WHAT TO PRODUCE:
Return each line of the items below that contains the string "height". Matching is case-sensitive.

Text and element pointing records:
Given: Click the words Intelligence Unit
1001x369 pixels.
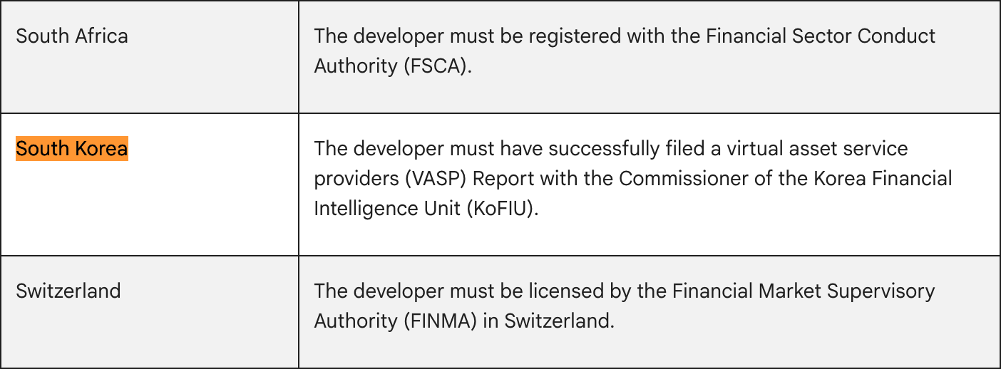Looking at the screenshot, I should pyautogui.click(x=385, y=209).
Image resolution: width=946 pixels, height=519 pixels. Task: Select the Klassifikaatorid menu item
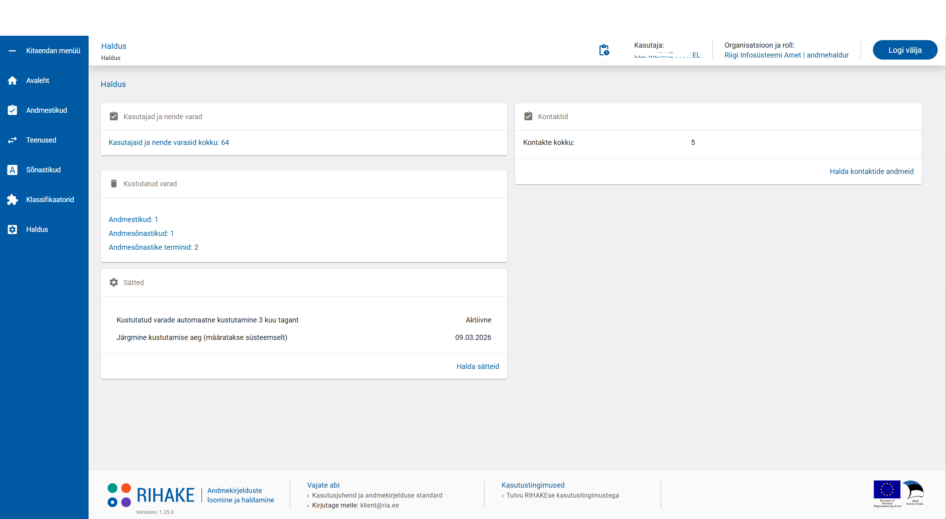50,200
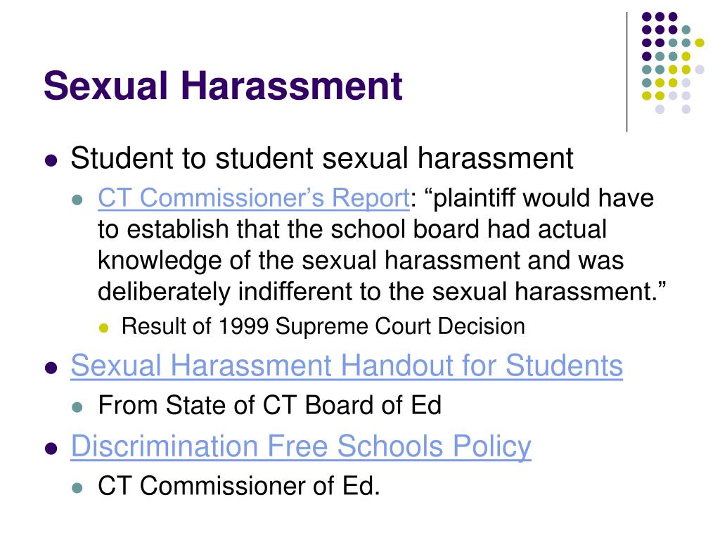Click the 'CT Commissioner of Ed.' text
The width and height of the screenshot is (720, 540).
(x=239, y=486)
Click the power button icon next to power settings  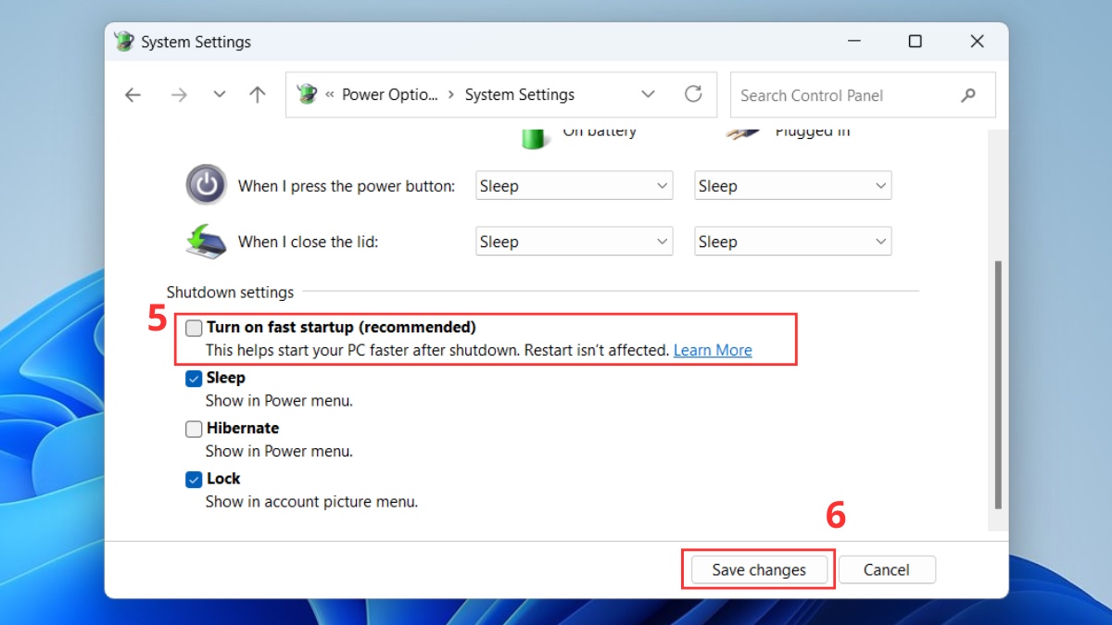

EXERCISE ANSWER:
Image resolution: width=946 pixels, height=519 pixels. Task: Select the Klassifikaatorid menu item
The width and height of the screenshot is (720, 540).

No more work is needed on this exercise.